10. "Mitt Romney is coming under fire because even though he is a
multimillionaire, he only paid 15 percent in taxes. That's not a tax, that's
barely a tip." –Jay Leno
9. "Wikipedia and a number of websites blocked themselves out to protest a
piece of legislation that's making its way through Congress right now. I'll
look it up in Wikipedia if it ever comes back." –Jimmy Kimmel
8."Newt Gingrich has released a new ad attacking Mitt
Romney because he knows how to speak French. Well Mitt Romney is not the only
one. Jon Huntsman speaks Chinese and Rick Perry speaks gibberish." –Jay
Leno
7. "President Obama is visiting Disney World on Thursday to promote a new
plan to boost tourism. Of course, it's going to be awkward when he walks into
the 'Hall of Presidents' and sees them making room for Mitt Romney." –Jimmy
Fallon
6. "The South Carolina GOP primary campaign is in full
swing. Candidates are shaking hands, kissing babies and strategically ignoring
Confederate flags." –Stephen Colbert
5. "Rick Santorum told an audience in South Carolina
Mitt Romney was just a 'paler shade of what we have in the White House now.'
And the guy in the back of the room stood up and said, 'I thought that was the
whole point." –Bill Maher
4. "When Mitt Romney heard a story about people getting
pissed on, he launched into his defense of venture capitalism." –Bill
Maher regarding the video of American soldiers urinating on Afghan bodies
3. "Beating Newt Gingrich in a popularity contest is
like beating Stephen Hawking in 'Dancing with the Stars.'" –Bill Maher
2. "Jon Huntsman has dropped out of the race for president to return to
his former job as the guy in the picture that comes with the frame." –Jimmy
Kimmel
1. "Mitt Romney, whose father was born in Mexico, is
now talking up his Mexican heritage. Not to be outdone today, Newt Gingrich
said he once cheated on one of his wives with a woman named Juanita." –Jay
Leno
David Letterman's "Top Ten Things People Said When They Heard Jon Huntsman
Was Dropping Out Of The Presidential Race"
10. "Who's Jon Huntsman?"
9. "Is he the rich boring white guy, or the other rich boring white
guy?"
8. "Seriously, who's Jon Huntsman?"
7. "You mean my tax attorney? Oh wait, that's Stan Huntsman"
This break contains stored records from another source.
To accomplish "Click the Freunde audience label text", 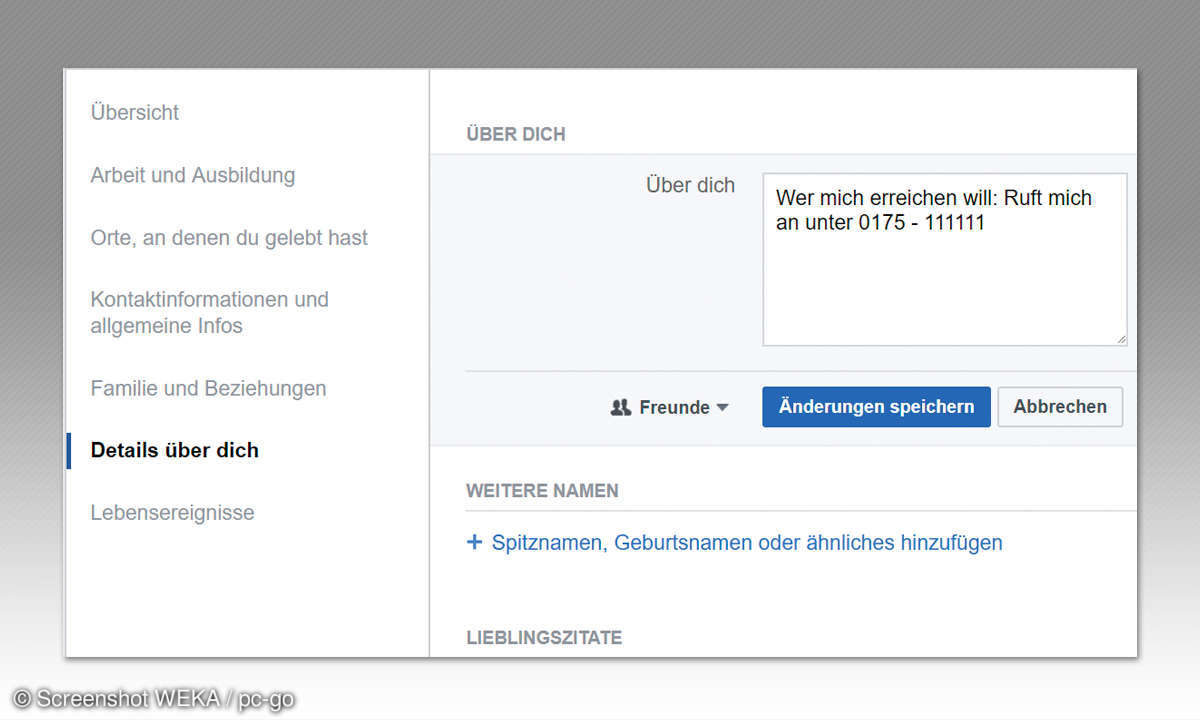I will pos(674,408).
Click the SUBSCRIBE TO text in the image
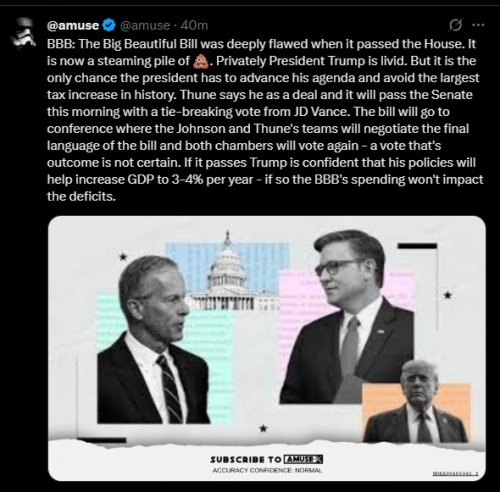Viewport: 500px width, 492px height. tap(246, 460)
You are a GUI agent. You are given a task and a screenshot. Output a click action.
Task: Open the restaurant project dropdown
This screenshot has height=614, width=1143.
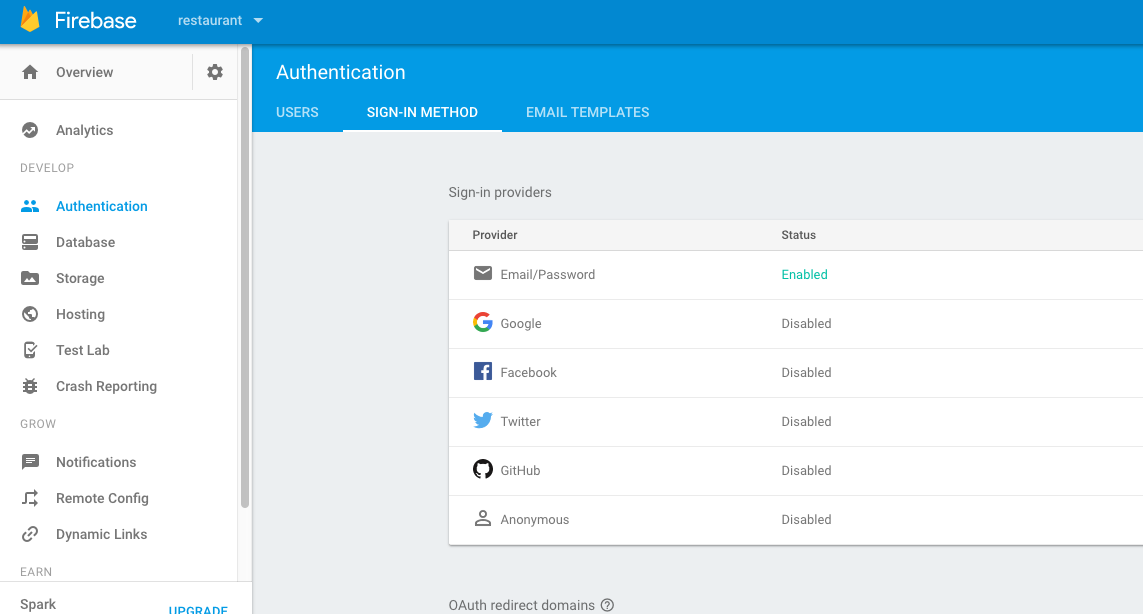(x=220, y=20)
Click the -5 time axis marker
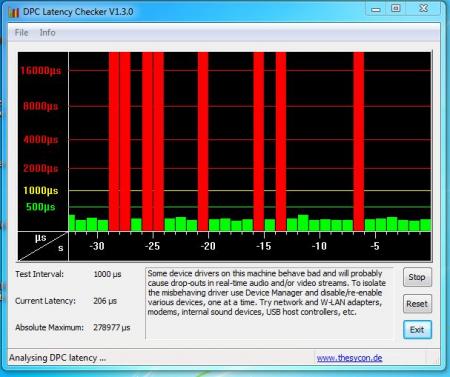 pyautogui.click(x=375, y=246)
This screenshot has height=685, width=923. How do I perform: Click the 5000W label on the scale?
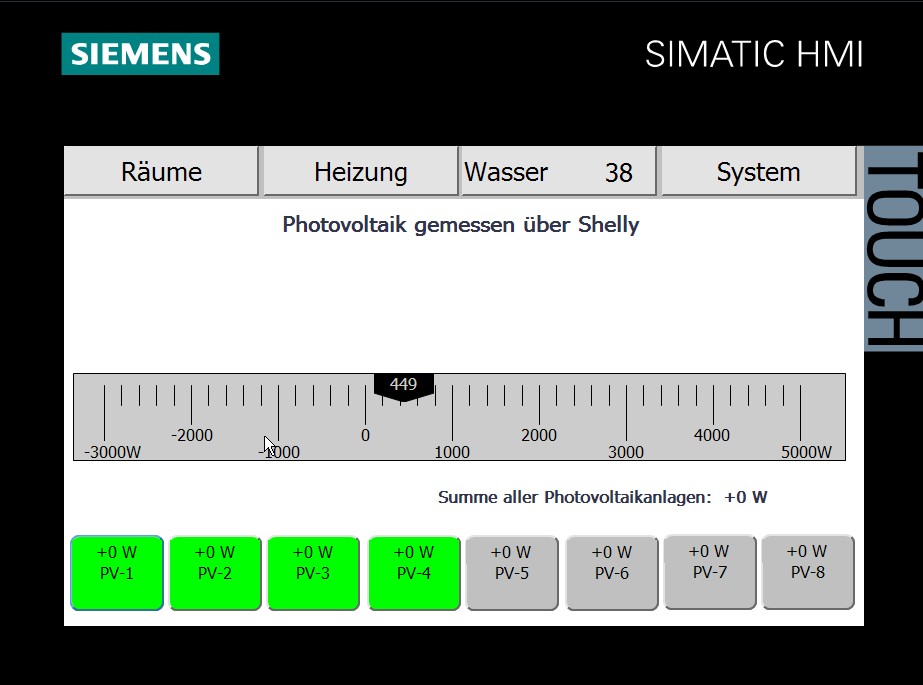pos(806,452)
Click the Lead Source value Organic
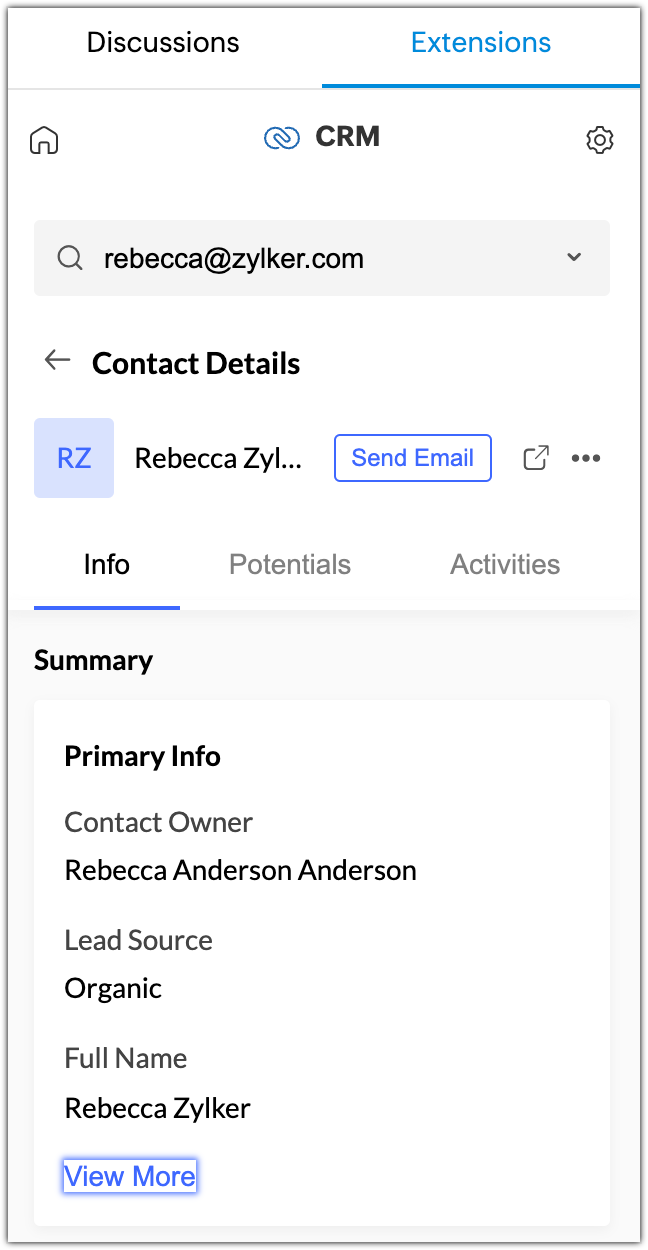The height and width of the screenshot is (1250, 648). click(113, 988)
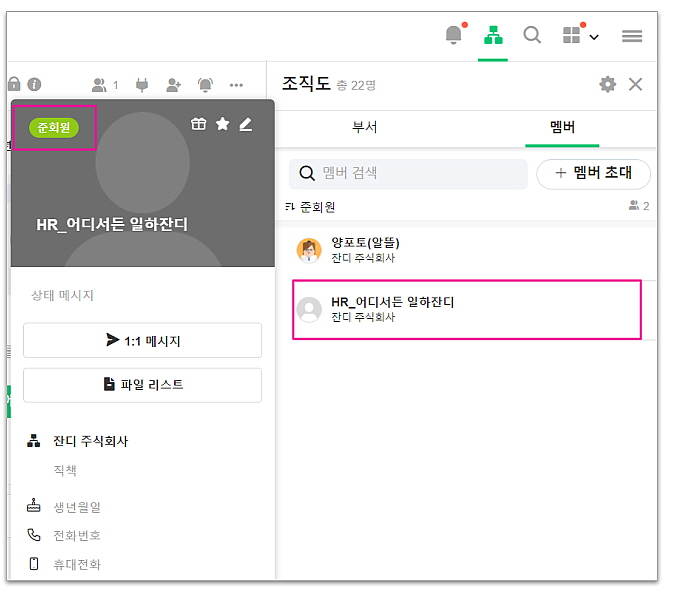The width and height of the screenshot is (675, 594).
Task: Edit profile with the pencil icon
Action: pyautogui.click(x=246, y=124)
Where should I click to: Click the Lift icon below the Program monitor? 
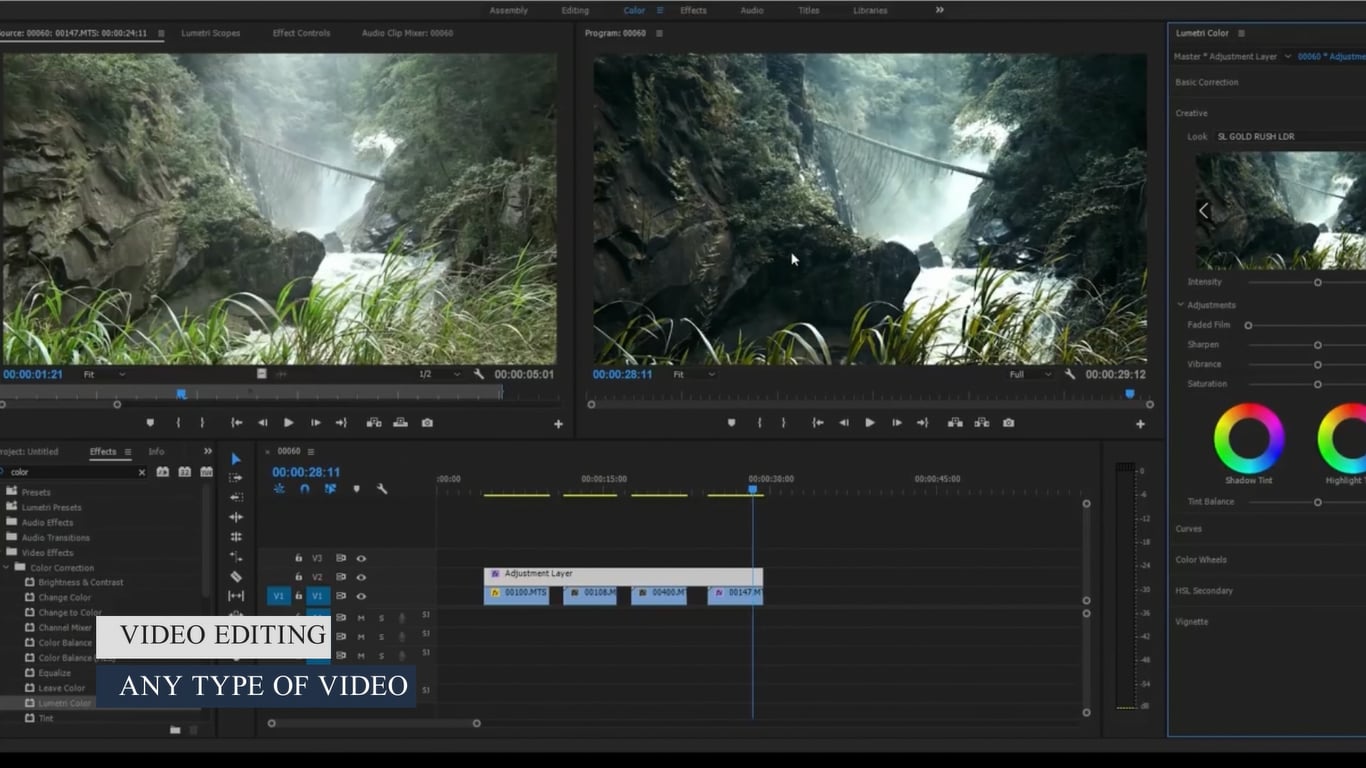click(x=956, y=422)
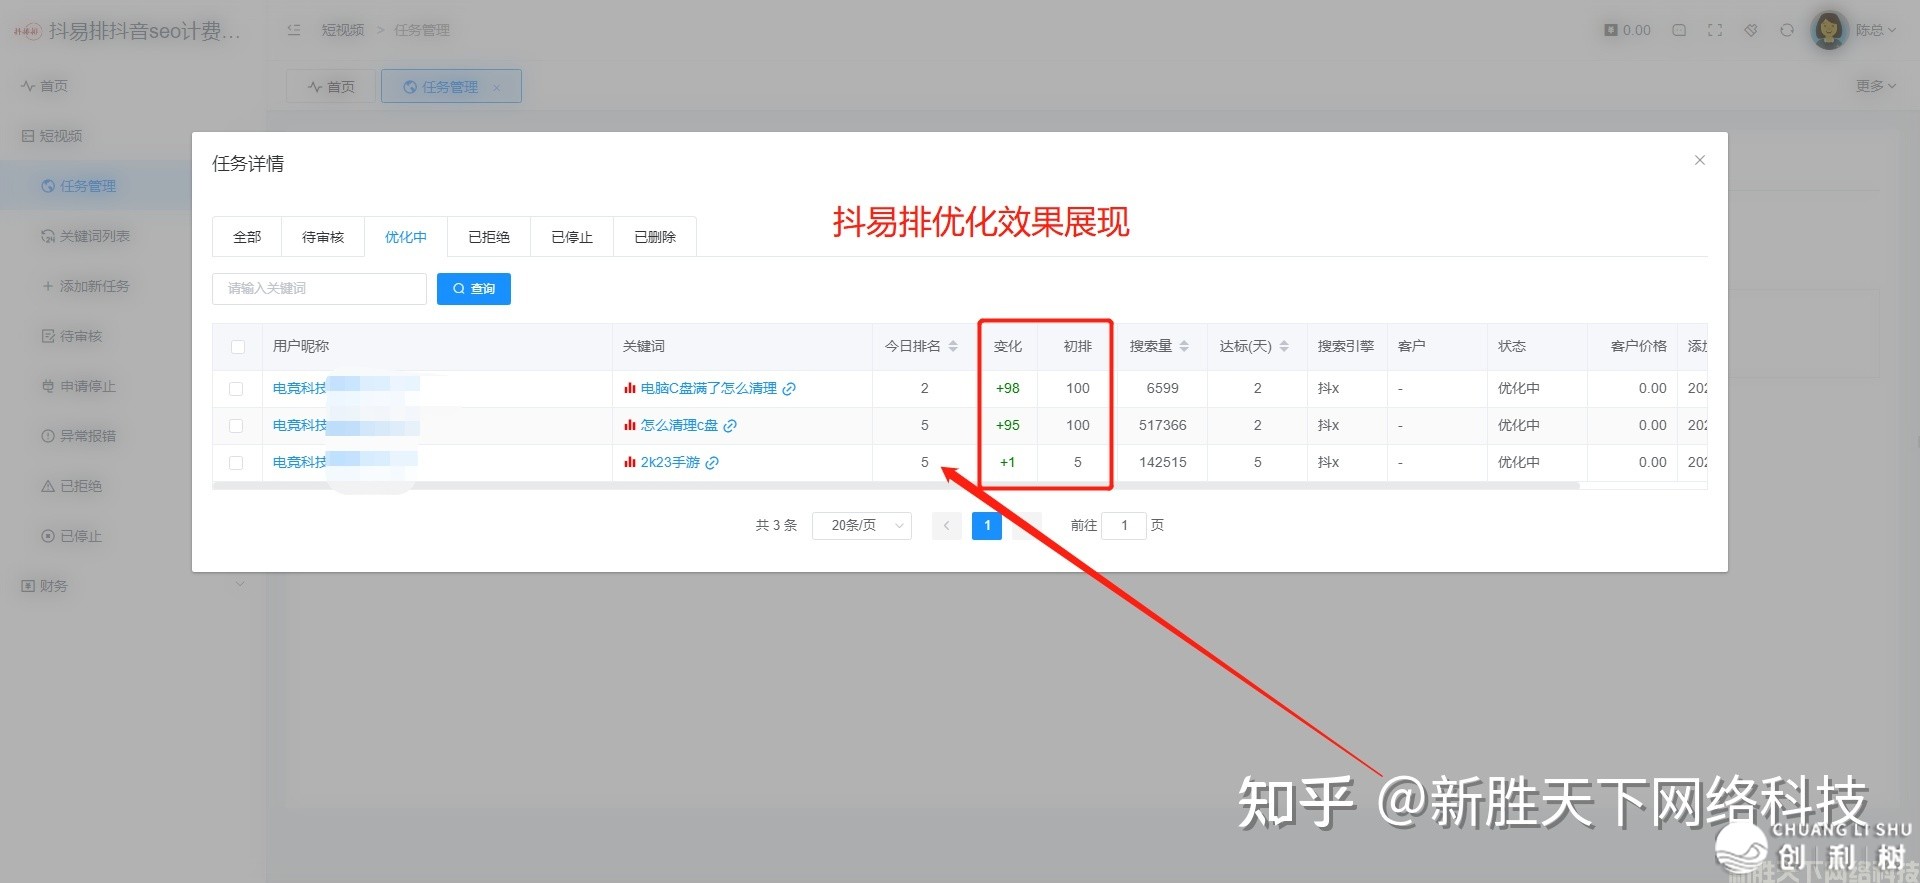Open the 20条/页 page size dropdown
Viewport: 1920px width, 883px height.
point(861,525)
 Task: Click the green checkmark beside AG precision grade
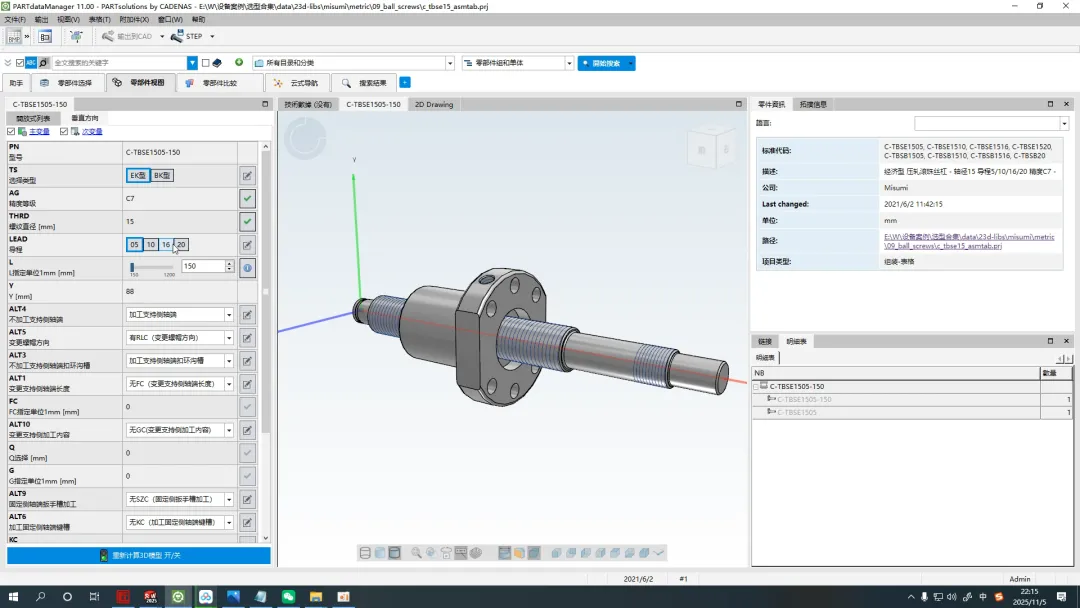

6. "Does this mean we can bring Herman Cain back? That guy was
hilarious"
5. "So that leaves only four viable candidates, plus Rick Perry"
4. "It's like Jon Huntsman said . . . Well, actually, I have no idea what
he said"
3. "Hey honey, some guy I’ve never heard of is dropping out of the
race"
2. "He should have Tebowed more"
1. "Now who's gonna lose to Obama in the general election?"